"Now I have scare you!" said Nahnya remorsefully. "You think I mus' be bad, because others think I am so!"

"No," said Kitty, "it is my own ignorance that I am scared of. I don't know anything. I don't know what to say."

"Say not'ing!" cried Nahnya, bending a quick look of contrite affection on her. "Me, I talk too much! Always I want talk to some one who is like me, and I am near crazy with talk that I cannot speak. My people, they are good people, but they do not know me. My mot'er not know me. I am strange to her. She is scare of me. Always I think if I could be friends with a white woman, we could talk. And to-day the river bring you to me, so I think it is like magic. And my tongue, she shoot the rapids of talk! I am sorry I scare you!"

"You don't scare me a bit!" protested Kitty. "I like to have you talk to me. I'm talking to you, too.

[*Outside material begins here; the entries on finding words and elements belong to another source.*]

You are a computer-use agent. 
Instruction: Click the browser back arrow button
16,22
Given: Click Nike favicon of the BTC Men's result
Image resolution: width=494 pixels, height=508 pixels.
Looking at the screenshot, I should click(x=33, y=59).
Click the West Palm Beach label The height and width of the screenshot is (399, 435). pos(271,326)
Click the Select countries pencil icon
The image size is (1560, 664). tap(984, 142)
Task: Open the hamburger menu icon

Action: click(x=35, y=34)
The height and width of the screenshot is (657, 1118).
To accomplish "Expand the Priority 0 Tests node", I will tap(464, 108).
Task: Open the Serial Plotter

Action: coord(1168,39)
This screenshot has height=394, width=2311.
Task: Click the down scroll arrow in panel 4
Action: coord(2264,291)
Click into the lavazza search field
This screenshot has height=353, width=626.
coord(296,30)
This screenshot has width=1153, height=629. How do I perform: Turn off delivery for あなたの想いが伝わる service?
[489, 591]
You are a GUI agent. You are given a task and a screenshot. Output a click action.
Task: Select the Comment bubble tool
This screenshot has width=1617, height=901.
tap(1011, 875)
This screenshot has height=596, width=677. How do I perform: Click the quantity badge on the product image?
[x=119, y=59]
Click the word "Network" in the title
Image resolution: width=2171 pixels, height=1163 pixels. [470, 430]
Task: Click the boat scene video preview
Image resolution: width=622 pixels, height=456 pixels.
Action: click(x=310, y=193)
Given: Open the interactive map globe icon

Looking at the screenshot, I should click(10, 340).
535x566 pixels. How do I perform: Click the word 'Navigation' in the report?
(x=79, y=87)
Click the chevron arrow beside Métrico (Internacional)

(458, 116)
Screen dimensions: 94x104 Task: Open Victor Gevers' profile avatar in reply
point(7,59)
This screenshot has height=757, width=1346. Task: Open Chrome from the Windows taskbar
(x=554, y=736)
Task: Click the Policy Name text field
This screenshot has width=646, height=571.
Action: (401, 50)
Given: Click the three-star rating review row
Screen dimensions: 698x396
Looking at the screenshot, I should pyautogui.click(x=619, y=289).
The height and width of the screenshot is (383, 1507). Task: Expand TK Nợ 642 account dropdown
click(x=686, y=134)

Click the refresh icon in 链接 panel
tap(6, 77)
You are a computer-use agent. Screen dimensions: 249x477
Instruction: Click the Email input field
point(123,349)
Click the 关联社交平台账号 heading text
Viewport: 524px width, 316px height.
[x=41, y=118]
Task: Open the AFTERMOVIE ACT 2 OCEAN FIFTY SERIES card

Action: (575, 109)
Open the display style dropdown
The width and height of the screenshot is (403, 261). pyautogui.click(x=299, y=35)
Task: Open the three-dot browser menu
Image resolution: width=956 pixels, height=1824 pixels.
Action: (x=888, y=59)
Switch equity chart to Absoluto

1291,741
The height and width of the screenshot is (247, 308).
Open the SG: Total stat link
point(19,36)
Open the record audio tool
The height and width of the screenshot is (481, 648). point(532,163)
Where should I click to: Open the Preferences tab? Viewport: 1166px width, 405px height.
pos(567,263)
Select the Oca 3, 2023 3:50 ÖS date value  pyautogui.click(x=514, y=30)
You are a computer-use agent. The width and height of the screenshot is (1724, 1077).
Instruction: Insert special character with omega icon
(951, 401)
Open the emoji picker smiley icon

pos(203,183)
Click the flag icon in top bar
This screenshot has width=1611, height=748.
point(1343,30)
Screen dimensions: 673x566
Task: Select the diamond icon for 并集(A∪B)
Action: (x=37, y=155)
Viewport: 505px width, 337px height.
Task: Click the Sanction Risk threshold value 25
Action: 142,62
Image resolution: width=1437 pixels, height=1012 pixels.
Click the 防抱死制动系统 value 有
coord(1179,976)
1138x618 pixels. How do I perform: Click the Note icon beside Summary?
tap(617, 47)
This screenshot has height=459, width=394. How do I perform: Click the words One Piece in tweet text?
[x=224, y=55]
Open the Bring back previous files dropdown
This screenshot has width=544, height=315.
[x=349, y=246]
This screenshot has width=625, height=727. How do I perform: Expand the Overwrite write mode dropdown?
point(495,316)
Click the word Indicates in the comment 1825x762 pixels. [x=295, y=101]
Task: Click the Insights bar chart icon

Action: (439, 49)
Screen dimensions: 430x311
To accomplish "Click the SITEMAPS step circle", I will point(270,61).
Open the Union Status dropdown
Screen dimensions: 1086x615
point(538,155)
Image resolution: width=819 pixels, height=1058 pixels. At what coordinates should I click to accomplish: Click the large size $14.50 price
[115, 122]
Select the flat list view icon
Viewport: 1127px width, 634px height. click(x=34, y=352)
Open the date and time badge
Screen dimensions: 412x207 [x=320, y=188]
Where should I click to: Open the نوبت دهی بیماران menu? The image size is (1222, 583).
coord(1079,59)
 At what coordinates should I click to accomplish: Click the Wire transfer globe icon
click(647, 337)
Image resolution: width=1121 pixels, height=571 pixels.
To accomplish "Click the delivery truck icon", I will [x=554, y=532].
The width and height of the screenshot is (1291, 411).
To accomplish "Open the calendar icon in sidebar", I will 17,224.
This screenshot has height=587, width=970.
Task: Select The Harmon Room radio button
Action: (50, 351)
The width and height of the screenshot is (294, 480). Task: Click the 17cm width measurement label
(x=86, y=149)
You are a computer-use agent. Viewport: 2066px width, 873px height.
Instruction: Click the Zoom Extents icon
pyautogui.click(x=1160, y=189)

Tell me about the white man," she said shyly, "the one you liked."

Nahnya was startled. For an instant the old walled look darkened her face. "I not say I like any white man," she said quickly. "I not want any man."

Kitty hung her head a little. "That's what we say," she murmured with a burst of shy candour; "but how true is it?"

The dark fled out of Nahnya's face. She turned a pair of wondrously soft eyes on Kitty. "You are lonely up here!" she said. "I know what lonely is!"

Kitty's eyes grew large and bright with tears. She nodded. "I wanted a friend, too," she said very low. "Some one to talk to like you. The boys are good to me, but they treat me like a baby. I wanted a woman friend. I haven't talked to a woman in a year and a half."

Nahnya sprang to her knees, and unconsciously clasping her hands to her breast, leaned toward Kitty. "I will be your friend—always!" she said with trembling eagerness. "If you want me," she added with wistful humility.

Kitty's answer was to fling her arms around Nahnya's neck.